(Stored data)
=======

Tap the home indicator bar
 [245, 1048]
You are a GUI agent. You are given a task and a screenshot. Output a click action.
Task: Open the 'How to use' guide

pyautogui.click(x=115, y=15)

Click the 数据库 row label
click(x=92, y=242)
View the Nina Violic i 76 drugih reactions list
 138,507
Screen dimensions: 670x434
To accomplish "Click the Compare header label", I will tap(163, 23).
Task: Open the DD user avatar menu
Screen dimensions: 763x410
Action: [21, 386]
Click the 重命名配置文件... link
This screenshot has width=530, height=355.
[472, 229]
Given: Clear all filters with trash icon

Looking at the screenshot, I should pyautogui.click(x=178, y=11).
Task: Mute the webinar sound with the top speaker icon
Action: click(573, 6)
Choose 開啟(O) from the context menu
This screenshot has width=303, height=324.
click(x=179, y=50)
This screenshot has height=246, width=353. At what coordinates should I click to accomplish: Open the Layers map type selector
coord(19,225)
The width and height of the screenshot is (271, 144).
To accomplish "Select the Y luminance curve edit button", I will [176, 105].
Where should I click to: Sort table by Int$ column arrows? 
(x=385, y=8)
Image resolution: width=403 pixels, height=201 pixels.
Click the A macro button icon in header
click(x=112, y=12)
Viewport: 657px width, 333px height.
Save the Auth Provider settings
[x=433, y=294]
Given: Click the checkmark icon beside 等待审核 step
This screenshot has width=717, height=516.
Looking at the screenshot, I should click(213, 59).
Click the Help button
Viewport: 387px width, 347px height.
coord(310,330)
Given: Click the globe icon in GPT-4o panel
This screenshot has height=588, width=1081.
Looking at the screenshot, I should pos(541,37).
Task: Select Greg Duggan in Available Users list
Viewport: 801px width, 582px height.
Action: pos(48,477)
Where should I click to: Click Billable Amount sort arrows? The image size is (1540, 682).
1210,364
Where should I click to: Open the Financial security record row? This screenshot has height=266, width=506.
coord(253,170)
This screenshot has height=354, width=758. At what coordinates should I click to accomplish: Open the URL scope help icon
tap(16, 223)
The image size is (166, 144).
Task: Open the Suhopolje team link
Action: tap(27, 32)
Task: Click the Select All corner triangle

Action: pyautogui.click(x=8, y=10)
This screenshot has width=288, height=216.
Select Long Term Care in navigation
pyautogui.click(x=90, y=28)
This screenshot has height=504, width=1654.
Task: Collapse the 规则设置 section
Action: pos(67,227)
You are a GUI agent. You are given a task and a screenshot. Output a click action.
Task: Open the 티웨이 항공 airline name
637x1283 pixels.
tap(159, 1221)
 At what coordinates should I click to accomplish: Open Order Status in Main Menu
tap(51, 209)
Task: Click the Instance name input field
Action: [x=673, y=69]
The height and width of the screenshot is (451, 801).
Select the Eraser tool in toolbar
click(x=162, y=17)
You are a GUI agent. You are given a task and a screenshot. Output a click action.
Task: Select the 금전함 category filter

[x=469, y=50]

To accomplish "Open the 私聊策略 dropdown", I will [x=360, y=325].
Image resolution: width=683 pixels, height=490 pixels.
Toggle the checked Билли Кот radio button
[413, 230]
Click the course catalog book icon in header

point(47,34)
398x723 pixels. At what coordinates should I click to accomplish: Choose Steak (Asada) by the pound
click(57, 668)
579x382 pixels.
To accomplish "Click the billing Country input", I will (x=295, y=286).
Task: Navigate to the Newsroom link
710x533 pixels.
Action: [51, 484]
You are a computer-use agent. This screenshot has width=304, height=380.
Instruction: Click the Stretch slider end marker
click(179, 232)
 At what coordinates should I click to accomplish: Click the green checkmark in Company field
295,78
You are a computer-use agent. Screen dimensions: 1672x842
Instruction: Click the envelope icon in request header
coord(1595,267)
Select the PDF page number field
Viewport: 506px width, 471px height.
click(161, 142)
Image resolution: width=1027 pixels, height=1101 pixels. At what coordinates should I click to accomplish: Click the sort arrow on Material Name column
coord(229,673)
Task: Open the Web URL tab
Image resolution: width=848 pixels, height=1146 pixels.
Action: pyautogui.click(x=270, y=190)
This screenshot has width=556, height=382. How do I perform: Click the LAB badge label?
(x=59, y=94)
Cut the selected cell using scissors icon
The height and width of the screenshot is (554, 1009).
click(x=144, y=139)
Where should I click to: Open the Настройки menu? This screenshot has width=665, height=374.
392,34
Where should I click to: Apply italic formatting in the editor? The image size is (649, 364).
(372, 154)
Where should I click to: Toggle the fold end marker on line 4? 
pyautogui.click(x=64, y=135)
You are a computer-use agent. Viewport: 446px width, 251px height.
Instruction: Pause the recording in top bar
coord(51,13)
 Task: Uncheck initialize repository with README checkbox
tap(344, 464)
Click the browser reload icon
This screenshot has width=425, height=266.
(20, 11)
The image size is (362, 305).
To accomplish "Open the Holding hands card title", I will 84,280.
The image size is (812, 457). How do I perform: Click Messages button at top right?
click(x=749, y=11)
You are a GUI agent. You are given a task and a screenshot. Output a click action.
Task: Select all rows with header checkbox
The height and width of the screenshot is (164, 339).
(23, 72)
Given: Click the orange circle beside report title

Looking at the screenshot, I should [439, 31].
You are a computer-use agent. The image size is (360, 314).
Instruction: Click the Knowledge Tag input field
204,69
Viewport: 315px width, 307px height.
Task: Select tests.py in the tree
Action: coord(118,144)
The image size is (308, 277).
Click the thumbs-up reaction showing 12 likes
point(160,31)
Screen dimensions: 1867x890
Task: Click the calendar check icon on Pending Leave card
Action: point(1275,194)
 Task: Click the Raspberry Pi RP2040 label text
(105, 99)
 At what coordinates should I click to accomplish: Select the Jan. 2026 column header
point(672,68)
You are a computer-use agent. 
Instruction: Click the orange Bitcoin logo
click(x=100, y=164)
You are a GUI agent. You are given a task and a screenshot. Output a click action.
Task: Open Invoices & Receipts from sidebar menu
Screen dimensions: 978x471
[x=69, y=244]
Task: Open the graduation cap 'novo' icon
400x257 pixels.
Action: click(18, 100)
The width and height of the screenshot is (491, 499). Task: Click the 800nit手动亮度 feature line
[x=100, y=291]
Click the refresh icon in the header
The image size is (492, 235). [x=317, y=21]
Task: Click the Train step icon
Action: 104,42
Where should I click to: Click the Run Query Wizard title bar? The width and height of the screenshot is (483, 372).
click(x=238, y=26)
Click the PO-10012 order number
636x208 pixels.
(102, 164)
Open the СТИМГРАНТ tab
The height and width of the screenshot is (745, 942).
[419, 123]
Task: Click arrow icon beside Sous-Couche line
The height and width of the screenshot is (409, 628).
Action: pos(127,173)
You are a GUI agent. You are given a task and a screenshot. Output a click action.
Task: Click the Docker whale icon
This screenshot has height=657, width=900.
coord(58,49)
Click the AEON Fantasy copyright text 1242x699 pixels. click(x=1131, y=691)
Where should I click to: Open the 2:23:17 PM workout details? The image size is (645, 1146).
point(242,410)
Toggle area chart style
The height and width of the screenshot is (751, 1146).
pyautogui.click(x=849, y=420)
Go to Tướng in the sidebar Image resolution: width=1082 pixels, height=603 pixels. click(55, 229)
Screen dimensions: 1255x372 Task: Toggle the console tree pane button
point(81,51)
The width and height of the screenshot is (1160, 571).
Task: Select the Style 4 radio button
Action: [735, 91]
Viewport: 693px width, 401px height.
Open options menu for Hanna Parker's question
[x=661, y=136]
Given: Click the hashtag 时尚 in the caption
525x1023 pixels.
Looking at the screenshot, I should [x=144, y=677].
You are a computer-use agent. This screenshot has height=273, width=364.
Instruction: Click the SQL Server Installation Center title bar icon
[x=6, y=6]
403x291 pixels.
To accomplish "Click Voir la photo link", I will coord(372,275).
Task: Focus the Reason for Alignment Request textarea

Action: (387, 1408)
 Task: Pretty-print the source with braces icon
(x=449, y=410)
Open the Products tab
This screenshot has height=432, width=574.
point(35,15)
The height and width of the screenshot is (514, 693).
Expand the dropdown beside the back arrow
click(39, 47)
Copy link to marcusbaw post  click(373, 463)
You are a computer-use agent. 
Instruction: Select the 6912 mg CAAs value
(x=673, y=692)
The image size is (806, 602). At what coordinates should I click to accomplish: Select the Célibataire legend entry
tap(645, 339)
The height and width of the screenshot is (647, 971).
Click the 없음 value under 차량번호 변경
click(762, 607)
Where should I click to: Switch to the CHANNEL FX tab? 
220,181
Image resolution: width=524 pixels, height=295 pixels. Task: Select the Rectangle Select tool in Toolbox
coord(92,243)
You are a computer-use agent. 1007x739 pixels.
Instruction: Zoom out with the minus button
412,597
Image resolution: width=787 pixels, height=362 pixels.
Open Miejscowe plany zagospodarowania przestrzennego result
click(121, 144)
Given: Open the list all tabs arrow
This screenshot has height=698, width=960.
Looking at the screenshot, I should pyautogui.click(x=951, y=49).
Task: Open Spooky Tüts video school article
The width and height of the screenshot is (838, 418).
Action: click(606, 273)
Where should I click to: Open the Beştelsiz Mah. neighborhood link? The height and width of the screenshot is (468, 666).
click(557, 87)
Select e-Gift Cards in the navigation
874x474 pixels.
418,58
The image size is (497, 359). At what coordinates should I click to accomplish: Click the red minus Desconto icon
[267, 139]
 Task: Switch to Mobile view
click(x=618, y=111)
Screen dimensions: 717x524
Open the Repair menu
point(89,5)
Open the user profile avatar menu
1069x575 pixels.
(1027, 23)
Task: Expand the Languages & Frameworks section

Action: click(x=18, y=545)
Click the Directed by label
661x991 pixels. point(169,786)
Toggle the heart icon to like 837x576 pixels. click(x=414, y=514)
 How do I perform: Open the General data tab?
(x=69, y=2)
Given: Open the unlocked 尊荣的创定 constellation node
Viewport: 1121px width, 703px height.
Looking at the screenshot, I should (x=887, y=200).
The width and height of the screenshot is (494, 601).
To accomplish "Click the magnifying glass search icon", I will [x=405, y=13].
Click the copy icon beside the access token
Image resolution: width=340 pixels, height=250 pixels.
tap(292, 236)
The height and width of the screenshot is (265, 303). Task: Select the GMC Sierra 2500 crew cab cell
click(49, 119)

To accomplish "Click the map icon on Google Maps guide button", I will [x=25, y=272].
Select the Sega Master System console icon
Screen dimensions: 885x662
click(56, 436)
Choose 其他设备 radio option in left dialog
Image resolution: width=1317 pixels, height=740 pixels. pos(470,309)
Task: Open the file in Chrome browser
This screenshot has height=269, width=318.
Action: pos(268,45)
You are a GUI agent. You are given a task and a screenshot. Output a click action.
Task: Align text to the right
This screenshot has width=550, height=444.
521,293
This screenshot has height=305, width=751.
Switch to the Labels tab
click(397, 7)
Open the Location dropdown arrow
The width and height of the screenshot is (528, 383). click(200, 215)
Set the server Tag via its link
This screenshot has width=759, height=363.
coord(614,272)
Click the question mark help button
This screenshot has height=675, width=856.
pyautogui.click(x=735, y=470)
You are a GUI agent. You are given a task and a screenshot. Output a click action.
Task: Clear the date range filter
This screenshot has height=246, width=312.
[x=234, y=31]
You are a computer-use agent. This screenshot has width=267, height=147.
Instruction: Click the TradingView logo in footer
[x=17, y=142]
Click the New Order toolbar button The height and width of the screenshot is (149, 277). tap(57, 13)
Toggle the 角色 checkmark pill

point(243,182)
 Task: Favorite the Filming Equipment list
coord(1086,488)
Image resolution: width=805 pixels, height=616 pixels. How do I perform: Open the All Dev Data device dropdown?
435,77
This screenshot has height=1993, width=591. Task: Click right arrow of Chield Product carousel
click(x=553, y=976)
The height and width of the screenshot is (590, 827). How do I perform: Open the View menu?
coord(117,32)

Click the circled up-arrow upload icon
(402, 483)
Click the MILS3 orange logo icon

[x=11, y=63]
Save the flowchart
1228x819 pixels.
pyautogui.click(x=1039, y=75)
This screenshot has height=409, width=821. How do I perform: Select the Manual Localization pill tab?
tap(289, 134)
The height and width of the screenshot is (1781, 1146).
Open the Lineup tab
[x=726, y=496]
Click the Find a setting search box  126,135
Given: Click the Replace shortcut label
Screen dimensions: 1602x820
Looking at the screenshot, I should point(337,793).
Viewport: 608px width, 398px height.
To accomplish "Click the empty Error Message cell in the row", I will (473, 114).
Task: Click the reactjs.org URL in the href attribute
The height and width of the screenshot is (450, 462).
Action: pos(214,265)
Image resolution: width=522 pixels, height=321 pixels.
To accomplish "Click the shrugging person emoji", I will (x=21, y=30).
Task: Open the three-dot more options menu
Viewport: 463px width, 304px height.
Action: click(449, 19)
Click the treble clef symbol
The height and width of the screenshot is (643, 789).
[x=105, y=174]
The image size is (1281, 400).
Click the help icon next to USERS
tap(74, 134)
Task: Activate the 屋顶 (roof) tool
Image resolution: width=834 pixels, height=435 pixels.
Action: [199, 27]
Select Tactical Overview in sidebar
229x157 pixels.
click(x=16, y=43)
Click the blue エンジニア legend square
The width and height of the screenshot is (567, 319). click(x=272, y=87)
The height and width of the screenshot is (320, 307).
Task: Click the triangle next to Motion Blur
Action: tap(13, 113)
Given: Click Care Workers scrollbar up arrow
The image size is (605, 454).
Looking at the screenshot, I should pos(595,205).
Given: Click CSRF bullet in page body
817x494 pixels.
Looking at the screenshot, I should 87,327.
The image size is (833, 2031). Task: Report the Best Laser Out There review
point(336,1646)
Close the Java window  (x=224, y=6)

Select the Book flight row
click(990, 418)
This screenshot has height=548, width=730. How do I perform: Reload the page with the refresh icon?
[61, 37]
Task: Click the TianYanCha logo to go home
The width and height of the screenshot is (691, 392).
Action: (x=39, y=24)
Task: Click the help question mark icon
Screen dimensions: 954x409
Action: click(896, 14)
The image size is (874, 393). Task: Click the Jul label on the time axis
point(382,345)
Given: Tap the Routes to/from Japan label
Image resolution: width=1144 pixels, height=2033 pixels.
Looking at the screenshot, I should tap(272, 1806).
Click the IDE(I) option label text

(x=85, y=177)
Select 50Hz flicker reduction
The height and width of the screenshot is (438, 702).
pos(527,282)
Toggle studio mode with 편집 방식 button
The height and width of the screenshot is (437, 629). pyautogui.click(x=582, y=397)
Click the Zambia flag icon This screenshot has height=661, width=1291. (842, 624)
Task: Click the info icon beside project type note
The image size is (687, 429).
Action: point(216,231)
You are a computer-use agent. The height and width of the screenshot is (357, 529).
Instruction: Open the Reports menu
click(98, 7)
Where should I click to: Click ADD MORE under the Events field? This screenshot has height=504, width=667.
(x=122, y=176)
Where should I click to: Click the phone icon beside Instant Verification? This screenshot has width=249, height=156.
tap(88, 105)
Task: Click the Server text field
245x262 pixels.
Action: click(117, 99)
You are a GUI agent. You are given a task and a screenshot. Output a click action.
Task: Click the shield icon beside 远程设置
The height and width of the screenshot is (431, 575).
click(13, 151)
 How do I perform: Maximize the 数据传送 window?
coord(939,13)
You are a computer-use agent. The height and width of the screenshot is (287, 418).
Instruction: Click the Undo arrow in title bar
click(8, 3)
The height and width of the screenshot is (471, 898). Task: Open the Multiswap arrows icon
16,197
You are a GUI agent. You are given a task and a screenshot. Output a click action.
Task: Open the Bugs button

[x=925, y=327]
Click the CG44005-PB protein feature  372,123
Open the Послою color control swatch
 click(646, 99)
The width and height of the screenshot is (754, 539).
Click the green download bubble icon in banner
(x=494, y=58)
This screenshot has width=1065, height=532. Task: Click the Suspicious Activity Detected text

=======

WHAT YOU WILL DO: All lines above from the one holding "Click the Zambia" to the one holding "is (357, 529).", inclusive, are to be copied exactly; no other line is wanted.

RESPONSE BELOW:
Click the Zambia flag icon This screenshot has height=661, width=1291. (842, 624)
Task: Click the info icon beside project type note
The image size is (687, 429).
Action: point(216,231)
You are a computer-use agent. The height and width of the screenshot is (357, 529).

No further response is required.